(Working data Opens)

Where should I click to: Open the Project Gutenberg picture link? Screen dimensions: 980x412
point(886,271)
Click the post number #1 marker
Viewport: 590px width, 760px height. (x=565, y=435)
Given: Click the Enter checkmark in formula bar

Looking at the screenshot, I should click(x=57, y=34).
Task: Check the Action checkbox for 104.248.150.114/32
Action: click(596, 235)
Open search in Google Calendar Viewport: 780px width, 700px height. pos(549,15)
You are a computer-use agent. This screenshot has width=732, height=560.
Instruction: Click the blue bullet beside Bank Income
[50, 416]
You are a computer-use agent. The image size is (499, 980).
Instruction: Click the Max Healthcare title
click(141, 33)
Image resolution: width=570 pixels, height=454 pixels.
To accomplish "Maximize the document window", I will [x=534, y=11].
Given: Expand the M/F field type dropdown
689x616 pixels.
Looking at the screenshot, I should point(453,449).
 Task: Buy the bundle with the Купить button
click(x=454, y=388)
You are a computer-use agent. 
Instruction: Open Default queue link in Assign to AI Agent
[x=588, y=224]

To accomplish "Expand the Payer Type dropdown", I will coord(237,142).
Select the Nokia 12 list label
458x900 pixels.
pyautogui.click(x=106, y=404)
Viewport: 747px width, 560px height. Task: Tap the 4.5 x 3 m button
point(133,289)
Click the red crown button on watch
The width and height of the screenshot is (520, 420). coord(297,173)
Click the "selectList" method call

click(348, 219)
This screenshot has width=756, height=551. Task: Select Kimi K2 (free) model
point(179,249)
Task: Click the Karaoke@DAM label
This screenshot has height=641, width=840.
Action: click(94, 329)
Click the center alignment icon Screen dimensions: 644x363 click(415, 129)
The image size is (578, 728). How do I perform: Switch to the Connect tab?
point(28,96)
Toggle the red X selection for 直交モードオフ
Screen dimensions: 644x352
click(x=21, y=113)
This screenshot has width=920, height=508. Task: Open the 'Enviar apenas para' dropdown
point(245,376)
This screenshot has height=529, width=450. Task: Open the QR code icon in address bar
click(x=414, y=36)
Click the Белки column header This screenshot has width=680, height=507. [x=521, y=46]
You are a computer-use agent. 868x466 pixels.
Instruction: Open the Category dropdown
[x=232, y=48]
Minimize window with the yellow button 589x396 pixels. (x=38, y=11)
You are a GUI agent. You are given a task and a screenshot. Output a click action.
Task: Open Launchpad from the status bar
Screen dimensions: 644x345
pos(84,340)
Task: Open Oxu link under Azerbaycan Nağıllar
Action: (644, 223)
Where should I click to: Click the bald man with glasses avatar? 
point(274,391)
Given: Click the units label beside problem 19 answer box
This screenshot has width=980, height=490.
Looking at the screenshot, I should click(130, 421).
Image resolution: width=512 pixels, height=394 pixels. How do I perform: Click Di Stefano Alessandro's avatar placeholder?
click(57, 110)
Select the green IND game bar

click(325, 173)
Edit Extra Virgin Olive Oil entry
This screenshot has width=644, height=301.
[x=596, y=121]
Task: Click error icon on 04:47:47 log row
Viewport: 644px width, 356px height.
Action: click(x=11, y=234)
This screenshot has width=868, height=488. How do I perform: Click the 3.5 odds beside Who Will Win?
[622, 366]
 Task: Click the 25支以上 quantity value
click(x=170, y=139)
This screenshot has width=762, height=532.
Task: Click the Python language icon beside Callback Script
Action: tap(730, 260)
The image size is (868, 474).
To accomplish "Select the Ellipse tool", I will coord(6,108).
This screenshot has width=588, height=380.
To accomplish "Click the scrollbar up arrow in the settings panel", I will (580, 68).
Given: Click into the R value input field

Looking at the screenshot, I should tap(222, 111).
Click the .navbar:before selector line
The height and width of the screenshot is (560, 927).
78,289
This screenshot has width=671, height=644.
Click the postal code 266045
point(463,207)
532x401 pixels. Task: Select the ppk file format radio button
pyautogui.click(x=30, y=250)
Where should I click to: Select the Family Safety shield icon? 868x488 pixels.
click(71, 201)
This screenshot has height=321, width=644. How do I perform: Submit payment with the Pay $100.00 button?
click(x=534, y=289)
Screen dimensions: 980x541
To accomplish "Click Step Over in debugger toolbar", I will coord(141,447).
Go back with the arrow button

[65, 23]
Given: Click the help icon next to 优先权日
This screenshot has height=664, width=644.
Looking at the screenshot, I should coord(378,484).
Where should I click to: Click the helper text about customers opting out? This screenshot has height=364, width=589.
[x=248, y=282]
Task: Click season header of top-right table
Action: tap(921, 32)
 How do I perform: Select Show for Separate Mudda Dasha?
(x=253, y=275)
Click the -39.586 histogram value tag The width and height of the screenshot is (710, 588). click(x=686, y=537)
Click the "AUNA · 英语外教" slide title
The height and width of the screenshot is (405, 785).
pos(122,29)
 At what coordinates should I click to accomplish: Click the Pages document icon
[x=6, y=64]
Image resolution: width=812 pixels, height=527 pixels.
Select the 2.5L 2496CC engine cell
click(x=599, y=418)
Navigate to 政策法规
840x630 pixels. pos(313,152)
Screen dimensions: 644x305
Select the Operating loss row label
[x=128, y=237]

(Working data Closes)

**Activity:**
In the listing above, find the line containing "Minimize window with" and the line containing "Given: Click the units". Output them and every line between, exactly, and nothing else.

**Problem solution:**
Minimize window with the yellow button 589x396 pixels. (x=38, y=11)
You are a GUI agent. You are given a task and a screenshot. Output a click action.
Task: Open Launchpad from the status bar
Screen dimensions: 644x345
pos(84,340)
Task: Open Oxu link under Azerbaycan Nağıllar
Action: (644, 223)
Where should I click to: Click the bald man with glasses avatar? 
point(274,391)
Given: Click the units label beside problem 19 answer box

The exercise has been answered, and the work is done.